Description of the task
The entries that follow include a run beginning at the line with "You are a computer-use agent. Image" and ending at the line with "Task: Expand the 员工管理 tree folder"; restate that run word for word and leave the rest out.

Provided records
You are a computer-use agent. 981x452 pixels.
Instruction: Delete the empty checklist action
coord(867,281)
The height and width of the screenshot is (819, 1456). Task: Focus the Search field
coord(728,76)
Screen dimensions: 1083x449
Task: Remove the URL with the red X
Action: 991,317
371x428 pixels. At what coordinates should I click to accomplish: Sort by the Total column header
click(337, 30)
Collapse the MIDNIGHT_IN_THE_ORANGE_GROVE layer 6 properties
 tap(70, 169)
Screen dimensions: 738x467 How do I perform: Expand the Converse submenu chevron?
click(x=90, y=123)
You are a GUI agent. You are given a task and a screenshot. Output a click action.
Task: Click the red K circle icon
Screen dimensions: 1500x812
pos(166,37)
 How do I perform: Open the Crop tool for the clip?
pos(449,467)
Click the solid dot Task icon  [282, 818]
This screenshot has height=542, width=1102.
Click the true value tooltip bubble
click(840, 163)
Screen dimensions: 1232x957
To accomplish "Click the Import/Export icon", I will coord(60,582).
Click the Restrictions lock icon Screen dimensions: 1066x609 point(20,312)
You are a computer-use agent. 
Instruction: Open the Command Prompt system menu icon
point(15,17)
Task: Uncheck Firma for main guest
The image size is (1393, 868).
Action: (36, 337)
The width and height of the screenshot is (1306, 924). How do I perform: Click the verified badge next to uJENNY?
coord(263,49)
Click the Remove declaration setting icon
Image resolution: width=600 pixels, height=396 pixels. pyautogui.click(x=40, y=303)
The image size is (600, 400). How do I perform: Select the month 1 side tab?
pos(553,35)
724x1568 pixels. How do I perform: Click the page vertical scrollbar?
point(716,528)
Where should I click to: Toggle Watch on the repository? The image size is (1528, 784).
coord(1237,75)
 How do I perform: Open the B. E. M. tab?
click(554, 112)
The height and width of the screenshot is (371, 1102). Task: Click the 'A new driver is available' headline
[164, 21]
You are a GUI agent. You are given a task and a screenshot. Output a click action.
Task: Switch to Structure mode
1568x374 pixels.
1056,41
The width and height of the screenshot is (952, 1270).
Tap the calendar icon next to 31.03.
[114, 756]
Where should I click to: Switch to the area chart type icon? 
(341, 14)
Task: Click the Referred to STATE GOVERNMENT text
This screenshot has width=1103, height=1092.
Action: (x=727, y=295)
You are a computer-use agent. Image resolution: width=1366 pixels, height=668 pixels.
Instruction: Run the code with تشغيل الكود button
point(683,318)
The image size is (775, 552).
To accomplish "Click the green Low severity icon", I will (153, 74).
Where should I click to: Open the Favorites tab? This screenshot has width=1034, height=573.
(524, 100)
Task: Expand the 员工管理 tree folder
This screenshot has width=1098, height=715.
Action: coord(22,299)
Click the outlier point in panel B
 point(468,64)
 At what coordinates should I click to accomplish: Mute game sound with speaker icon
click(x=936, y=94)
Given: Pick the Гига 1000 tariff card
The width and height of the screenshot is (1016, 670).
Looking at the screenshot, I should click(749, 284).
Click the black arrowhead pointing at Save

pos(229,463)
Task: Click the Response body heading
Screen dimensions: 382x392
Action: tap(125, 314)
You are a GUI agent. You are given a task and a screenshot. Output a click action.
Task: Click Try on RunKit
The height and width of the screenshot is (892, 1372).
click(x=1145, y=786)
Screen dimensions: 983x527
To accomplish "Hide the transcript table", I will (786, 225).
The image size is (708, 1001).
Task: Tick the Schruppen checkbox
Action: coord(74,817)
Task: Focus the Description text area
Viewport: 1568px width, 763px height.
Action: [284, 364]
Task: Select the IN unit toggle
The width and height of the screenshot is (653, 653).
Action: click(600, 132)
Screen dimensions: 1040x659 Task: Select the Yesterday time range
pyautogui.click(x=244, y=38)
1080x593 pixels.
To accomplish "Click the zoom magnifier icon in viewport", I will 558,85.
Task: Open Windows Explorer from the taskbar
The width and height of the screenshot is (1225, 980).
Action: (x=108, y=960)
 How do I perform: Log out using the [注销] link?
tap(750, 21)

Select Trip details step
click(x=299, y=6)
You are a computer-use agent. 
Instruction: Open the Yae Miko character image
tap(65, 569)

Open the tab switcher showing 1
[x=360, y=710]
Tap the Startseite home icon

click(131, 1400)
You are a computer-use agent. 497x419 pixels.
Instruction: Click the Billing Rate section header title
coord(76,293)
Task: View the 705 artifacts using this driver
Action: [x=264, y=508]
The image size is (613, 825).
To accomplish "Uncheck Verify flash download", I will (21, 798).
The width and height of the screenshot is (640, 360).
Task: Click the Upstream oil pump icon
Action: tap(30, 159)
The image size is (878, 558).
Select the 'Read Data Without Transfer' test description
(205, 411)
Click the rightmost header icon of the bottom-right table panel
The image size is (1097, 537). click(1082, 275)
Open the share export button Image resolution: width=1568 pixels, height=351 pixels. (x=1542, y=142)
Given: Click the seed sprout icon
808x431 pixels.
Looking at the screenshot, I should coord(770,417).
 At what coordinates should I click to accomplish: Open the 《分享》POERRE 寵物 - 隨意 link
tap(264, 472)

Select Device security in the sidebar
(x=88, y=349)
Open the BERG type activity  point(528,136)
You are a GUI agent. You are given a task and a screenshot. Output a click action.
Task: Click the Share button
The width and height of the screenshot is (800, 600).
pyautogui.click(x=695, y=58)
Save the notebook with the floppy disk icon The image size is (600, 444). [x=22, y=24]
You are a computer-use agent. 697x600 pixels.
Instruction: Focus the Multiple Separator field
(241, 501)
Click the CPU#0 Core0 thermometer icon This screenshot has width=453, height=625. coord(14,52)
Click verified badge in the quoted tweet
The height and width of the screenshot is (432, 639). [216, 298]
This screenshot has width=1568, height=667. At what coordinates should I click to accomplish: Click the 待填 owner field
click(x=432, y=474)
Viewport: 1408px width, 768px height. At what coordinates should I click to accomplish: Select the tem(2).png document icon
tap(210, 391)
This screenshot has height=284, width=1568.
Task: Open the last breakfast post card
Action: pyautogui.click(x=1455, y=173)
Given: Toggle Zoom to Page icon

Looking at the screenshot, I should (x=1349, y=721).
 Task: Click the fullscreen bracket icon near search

Output for this exercise
You are a computer-use agent. Image resolution: width=1366 pixels, height=668 pixels.
Instruction: Run the code with تشغيل الكود button
point(683,318)
The image size is (775, 552).
To accomplish "Click the green Low severity icon", I will (153, 74).
Where should I click to: Open the Favorites tab? This screenshot has width=1034, height=573.
(524, 100)
Task: Expand the 员工管理 tree folder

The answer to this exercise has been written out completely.